Ransomware attacks are one of the fastest-growing and most damaging cyber threats to organizations. With the disruption and ransomware costs, these attacks are estimated to cost between $40 billion and $170 billion globally. As many as 100 million ransomware cases have been observed over the last four years alone. The sophistication of bad actors’ techniques is increasing while they demand higher and higher ransoms over time with little fear of any consequences.

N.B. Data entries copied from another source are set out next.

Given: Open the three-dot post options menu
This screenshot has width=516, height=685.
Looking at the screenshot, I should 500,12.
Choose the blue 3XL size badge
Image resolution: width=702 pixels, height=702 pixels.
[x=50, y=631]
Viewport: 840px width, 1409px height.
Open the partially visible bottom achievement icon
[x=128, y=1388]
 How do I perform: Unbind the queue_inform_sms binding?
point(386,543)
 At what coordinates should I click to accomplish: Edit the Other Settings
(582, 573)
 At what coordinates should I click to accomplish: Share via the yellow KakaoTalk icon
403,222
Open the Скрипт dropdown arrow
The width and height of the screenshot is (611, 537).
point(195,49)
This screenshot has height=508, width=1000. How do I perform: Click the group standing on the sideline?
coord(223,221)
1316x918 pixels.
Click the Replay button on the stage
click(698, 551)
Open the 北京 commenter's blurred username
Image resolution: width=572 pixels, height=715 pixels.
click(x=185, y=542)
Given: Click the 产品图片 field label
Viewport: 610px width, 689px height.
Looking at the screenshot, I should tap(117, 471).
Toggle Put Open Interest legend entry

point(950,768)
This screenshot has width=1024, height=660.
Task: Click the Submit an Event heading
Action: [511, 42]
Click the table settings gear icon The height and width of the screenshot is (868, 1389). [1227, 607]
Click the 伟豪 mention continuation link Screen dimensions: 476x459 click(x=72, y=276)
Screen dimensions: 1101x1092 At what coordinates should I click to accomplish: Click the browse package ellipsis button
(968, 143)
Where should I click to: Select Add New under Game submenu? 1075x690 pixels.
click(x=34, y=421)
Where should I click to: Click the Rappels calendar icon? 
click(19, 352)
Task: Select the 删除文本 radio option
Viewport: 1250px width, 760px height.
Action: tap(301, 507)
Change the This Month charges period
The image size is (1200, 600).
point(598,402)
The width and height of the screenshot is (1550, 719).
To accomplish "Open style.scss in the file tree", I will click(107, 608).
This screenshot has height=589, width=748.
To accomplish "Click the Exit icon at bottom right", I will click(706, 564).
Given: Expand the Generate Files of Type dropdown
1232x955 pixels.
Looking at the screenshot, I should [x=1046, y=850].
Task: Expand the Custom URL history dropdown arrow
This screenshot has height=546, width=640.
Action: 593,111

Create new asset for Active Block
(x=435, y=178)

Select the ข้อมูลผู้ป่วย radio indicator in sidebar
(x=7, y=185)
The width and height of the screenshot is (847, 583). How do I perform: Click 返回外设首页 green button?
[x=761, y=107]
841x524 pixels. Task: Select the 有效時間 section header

Phishing attacks continue to be the top attack vector seen by our analysts. The number of reported incidents increased from first quarter to fourth quarter showing that more attackers are getting around tools. 33% of tickets from Q1 were created because of phishing attacks. Threat actors are getting smarter with their phishing techniques, and with more attacks, there are more opportunities for end-users to accidentally click the wrong link.
IoT devices are another threat as security features are almost nonexistent in their design due to regulations and liability being rare. Most IoT devices have known vulnerabilities and have already become a key component of adversary attack tactics like botnets. Cybersecurity is essential as IoT device adoption grows in many business applications including manufacturing, agriculture, healthcare, power grids, and transportation.
AI adoption is increasing across industries, from finance, manufacturing, pharma, and healthcare to applications such as cybersecurity. AI modeling is dependent on the integrity of data used in training its systems, and it’s important to protect that data from compromise and manipulation.
While eliminating the threat of cyberattacks is almost impossible, there are actions we can take over time that can restore deterrence and lead to greater resilience. The issue is not when we suffer cyberattacks but how quickly we can react and recover from these attacks.